Easy Go
- First edition cover
- Author: John Lange
- Language: English
- Publisher: Signet Books
- Publication date: 1968
- Publication place: United States
- Media type: Print (Paperback)
- Pages: 204
- LC Class: PS3553.R48
- Preceded by: Scratch One
- Followed by: A Case of Need

= Easy Go (novel) =

Novel by Michael Crichton

Easy Go is Michael Crichton's third published novel, as well as the third to feature his pen name John Lange. It was released in 1968 under the pseudonym of John Lange. Re-released in 1974 by Bantam Books as The Last Tomb. Hard Case Crime republished the novel under Crichton's name on October 29, 2013.

According to one source, it was the first book Crichton wrote and took him a week, earning him $1,500.

==Plot summary==

Harold Barnaby is a brilliant Egyptologist who has discovered a hidden message while translating some hieroglyphics. The message tells of an unnamed Pharaoh whose tomb hasn't been discovered yet. Barnaby is exhilarated by the discovery and the prospect of the fame and fortune that will come with it. There is only one problem. He doesn't have the knowledge, influence or wherewithal to pull off such a job without alerting the Egyptian authorities who would surely encroach on his discovery.

Luckily, Barnaby meets Robert Pierce, a transient freelance writer who is in between jobs and looking for some excitement. In a moment of drunken indiscretion, Barnaby shares his discovery with Pierce along with his small logistical problem. Pierce, who because of his job has many friends in high—and low—places, offers his services to plan and manage the "extraction". For a cut, of course.

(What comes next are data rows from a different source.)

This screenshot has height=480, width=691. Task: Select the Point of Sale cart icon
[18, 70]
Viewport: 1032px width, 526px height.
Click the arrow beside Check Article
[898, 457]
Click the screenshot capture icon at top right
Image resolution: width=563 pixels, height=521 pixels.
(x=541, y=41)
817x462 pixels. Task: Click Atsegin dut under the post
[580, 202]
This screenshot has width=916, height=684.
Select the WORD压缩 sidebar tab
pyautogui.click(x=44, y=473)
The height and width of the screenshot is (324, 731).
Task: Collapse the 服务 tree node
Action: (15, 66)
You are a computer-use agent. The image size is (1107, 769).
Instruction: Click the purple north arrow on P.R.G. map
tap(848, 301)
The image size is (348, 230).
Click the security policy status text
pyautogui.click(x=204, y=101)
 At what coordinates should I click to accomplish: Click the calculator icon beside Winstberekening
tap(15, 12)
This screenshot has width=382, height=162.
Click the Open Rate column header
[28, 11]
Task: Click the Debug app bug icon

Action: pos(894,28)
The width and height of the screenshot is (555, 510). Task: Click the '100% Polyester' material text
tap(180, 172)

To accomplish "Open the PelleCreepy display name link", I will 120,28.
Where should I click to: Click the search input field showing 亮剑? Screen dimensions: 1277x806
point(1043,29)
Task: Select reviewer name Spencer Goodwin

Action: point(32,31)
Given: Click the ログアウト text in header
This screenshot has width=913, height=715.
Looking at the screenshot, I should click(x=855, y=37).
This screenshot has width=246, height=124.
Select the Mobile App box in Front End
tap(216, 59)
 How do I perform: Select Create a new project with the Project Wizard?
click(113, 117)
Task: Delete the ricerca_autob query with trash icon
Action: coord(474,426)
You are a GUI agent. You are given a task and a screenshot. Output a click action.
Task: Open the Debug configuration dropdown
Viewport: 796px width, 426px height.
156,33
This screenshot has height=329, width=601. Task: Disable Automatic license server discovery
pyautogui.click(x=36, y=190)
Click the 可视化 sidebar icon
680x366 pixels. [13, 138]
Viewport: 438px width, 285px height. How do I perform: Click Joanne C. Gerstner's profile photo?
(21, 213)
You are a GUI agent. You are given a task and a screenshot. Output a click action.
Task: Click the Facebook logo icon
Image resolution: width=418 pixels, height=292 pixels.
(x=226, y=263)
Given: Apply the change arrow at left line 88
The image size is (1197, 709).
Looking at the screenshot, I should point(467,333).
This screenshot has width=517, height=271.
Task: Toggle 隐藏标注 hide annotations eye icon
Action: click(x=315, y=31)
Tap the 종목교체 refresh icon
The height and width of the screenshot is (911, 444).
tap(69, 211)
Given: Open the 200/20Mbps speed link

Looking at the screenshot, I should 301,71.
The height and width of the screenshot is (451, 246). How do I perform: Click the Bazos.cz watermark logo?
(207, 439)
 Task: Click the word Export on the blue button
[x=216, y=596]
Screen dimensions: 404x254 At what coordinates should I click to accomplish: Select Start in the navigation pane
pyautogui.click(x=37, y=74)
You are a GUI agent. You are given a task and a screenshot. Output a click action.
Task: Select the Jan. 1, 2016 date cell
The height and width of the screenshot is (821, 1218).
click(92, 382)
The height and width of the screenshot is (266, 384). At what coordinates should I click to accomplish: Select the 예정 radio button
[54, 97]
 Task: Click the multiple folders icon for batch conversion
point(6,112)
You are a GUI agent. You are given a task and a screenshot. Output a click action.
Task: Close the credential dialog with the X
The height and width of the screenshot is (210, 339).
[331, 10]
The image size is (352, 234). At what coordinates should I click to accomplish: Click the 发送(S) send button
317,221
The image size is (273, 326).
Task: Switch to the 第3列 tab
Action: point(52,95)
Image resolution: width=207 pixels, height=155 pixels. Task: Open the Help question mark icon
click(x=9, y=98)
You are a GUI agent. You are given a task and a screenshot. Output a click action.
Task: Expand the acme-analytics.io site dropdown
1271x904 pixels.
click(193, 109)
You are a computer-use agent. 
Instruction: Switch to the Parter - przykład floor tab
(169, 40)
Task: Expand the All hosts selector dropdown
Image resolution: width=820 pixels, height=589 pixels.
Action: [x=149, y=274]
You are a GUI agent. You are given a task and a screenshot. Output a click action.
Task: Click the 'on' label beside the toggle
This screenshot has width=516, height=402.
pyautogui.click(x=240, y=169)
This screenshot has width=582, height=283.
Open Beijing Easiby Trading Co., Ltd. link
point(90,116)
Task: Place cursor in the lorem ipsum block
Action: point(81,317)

He brings on Lord Grover, the fifth Earl of Wheatston to bankroll the project; smuggler Alan Conway; and international thief, Nikos Karagannis. Together, this motley crew set up camp in the harsh conditions of the Egyptian desert and "dig in" for the long haul. Their task is made all-the-more challenging when an Egyptian official becomes suspicious of their activities.

==Film Adaptation==
In 1975 it was announced producers David Foster and Lawrence Turman had optioned the novel and were going to make a movie for Warner Bros under the title The Last Tomb. It was to be shot in Egypt and directed by Crichton himself. However the film was never made.